Google Adwords Quality Score and Landing Page Speed
Published June 25, 2008 by Garry Przyklenk Google Adwords, Landing Pages, Webmaster Tips
Yes, it’s June, and with July fast approaching, the new Landing Page Speed factor will start (if it hasn’t already) affecting your Google Adwords Quality Score. Last week I discussed single points of failure that could impact your Quality Score, but what about less common problems that will factor into landing page load time?
If you haven’t looked at your Ad Diagnostics tool recently, you will not have noticed the small change Google has made to assist advertisers in determining problems in their Quality Score calculation. In June, Google introduced landing page load time into the equation, meaning if your landing page takes longer to load, you may have to pay more for your ad to show up on Google.
It stands to reason that higher quality landing pages that “enhance the user search experience” through speed and overall content quality should be preferred. And the good news is that Google compares your landing speed ad to other advertisers in your geography. That’s a good thing because advertisers in regions with notoriously problematic network infrastructure will not necessarily be penalized – unless of course your site doesn’t load.
Dealing with Speed Issues
If you’re a search marketer, it can be fun to play “Find the unoptimized image” on client webpages. You know those pages, the ones with 10 megapixel pictures that inexperienced web designers plop into a page, then modify the display dimensions. Oh my word.

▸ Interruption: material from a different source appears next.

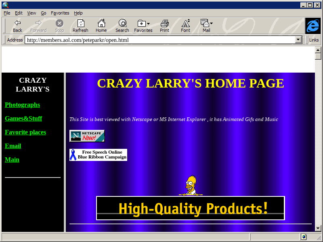Open the Games&Stuff link

(23, 119)
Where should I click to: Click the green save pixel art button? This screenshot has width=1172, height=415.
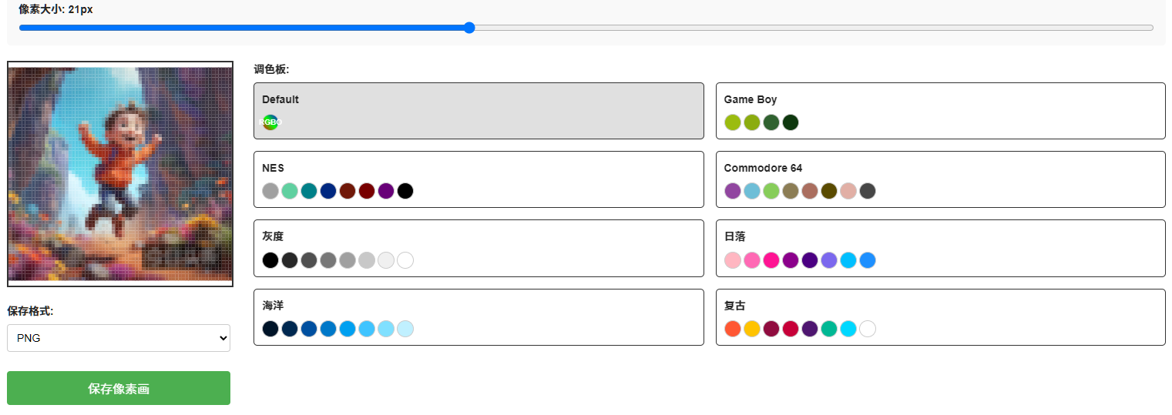(x=119, y=388)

Unoptimized images aren’t the only things you should be looking for when optimizing landing page speed issues. Here is a short list of possible bottlenecks:
- Hosting environment or infrastructure
- Unoptimized images
- Poor HTML/CSS compliance
- Auto-generated code (think Microsoft Frontpage/Word, sometimes Dreamweaver)
- Automatic media loading (Flash, video, music, animations, etc.)
- Geotargeted regions
- Poorly executed or slow external page calls (such as Google Analytics, Omniture, etc)
The best strategy to employ is remaining vigilant, and ensuring that all your campaigns are maintaining a high quality score, and that your bottleneck isn’t landing page speed. You should only start worrying when pushing a lot of clicks to your landing pages, so check your busiest campaigns (probably bread and butter) first and foremost.